* **Reading passage**
- Opening Delimiter -

From c273589a2bc1ec9fd5eaad9da5ebcaf58131fa03 Mon Sep 17 00:00:00 2001
From: Marco Ebert <marco_ebert@icloud.com>
Date: Fri, 27 Sep 2024 16:00:06 +0200
Subject: [PATCH] Chart: Rework Controller Deployment/DaemonSet Extra Modules
 values.

---
 ...roller-daemonset-extra-modules-values.yaml | 30 +++++++++++++++++++
 ...oller-deployment-extra-modules-values.yaml | 30 +++++++++++++++++++
 .../ci/daemonset-extra-modules.yaml           | 13 --------
 ...modules-default-container-sec-context.yaml | 15 ----------
 ...odules-specific-container-sec-context.yaml | 15 ----------
 .../ci/deployment-extra-modules.yaml          | 13 --------
 6 files changed, 60 insertions(+), 56 deletions(-)

- Closing Delimiter -

* **Work request**
Copy the Git patch header above in full, character for character.

[Dataset items]
- Opening Delimiter -

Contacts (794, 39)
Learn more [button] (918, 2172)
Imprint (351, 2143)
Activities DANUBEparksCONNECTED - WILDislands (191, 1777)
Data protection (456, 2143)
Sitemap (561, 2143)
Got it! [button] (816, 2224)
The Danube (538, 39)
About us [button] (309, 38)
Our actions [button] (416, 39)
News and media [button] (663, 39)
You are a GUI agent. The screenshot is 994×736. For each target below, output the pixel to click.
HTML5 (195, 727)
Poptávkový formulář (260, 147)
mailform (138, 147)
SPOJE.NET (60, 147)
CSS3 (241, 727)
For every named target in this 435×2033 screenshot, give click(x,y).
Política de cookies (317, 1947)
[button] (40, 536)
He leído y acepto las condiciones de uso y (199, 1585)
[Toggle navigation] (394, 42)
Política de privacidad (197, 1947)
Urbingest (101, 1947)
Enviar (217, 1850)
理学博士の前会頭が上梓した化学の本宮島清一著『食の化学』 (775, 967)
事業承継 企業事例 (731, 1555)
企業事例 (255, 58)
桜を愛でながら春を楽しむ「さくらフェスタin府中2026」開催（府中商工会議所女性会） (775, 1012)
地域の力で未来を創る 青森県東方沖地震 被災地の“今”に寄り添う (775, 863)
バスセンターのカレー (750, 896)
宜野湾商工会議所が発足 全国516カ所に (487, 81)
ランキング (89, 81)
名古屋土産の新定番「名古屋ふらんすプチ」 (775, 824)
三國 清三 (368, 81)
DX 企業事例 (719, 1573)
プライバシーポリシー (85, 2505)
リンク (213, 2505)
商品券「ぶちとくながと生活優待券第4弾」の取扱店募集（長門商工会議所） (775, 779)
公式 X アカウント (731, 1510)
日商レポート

- Closing Delimiter -

* **Result for this task**
From c273589a2bc1ec9fd5eaad9da5ebcaf58131fa03 Mon Sep 17 00:00:00 2001
From: Marco Ebert <marco_ebert@icloud.com>
Date: Fri, 27 Sep 2024 16:00:06 +0200
Subject: [PATCH] Chart: Rework Controller Deployment/DaemonSet Extra Modules
 values.

---
 ...roller-daemonset-extra-modules-values.yaml | 30 +++++++++++++++++++
 ...oller-deployment-extra-modules-values.yaml | 30 +++++++++++++++++++
 .../ci/daemonset-extra-modules.yaml           | 13 --------
 ...modules-default-container-sec-context.yaml | 15 ----------
 ...odules-specific-container-sec-context.yaml | 15 ----------
 .../ci/deployment-extra-modules.yaml          | 13 --------
 6 files changed, 60 insertions(+), 56 deletions(-)